All three backends land within 0.017 — a divergence beyond tolerance would point to a framework bug (the class of issue the project's AppFL CUDA-on-CPU finding represents).

5. Metamorphic check¶

examples/configs/metamorphic.yaml:

fltest metamorphic examples/configs/metamorphic.yaml

[✓ PASS] clients_scale (num_clients)    non-decreasing over [4.0, 8.0]
[✓ PASS] rounds_monotonic (num_rounds)  non-decreasing over [1.0, 3.0]

Doubling clients (IID) didn't drop accuracy, and more rounds didn't decrease it — the relations that should hold, do.

6. Pitfall check on this very config¶

fltest pitfalls examples/configs/exhaustive_eval.yaml

[MEDIUM] MNIST-only evaluation       (P2_dataset)
[HIGH  ] IID-only data distribution  (P3_iid_only)
[MEDIUM] No privacy-leakage attack   (P5_subtle_leakage)

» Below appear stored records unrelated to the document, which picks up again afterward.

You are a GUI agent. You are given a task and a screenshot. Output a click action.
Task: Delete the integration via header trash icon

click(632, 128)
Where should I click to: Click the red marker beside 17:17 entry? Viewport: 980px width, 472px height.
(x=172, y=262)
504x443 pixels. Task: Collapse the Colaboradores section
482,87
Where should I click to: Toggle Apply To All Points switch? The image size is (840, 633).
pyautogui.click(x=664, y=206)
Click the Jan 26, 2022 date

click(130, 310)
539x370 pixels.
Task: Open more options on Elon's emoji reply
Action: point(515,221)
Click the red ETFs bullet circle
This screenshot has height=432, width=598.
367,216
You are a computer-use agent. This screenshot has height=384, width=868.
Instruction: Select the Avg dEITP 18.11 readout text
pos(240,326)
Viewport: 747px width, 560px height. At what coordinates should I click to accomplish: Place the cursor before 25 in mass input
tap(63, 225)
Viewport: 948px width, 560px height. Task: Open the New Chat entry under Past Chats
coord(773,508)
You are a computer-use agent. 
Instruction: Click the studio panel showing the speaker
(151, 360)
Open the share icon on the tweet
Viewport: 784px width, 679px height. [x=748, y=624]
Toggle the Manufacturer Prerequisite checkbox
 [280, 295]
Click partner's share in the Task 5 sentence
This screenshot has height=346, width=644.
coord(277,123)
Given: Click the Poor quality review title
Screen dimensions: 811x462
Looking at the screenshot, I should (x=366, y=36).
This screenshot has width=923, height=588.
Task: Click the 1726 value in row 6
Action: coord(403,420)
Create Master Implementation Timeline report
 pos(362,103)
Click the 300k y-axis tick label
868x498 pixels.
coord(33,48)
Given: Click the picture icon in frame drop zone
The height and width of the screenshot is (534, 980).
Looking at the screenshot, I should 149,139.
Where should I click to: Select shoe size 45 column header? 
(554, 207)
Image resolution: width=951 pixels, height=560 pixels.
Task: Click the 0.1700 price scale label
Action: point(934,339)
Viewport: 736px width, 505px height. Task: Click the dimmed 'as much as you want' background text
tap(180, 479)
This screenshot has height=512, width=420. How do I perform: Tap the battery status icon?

The checker reads the per-run attacks, so it does not complain about missing threat models — but it correctly flags that this matrix is still MNIST-only, IID-only, and has no privacy (DLG) attack, and prints copy-pasteable counter-experiments to fix each. Apply them (e.g. dataset: [mnist, cifar10], data_distribution: [iid, dirichlet], add a dlg attack) and the fuzzer expands the matrix accordingly.

7. Reproduce everything¶

conda activate fltest
pytest tests/ -q                                       # unit + smoke suite (green)
fltest run         examples/configs/exhaustive_eval.yaml
fltest diff        examples/configs/differential_3way.yaml
fltest metamorphic examples/configs/metamorphic.yaml
fltest pitfalls    examples/configs/exhaustive_eval.yaml

To add a scenario, append a run with your own attack/defense; to add a new attack or defense, see Port your attacks & defenses.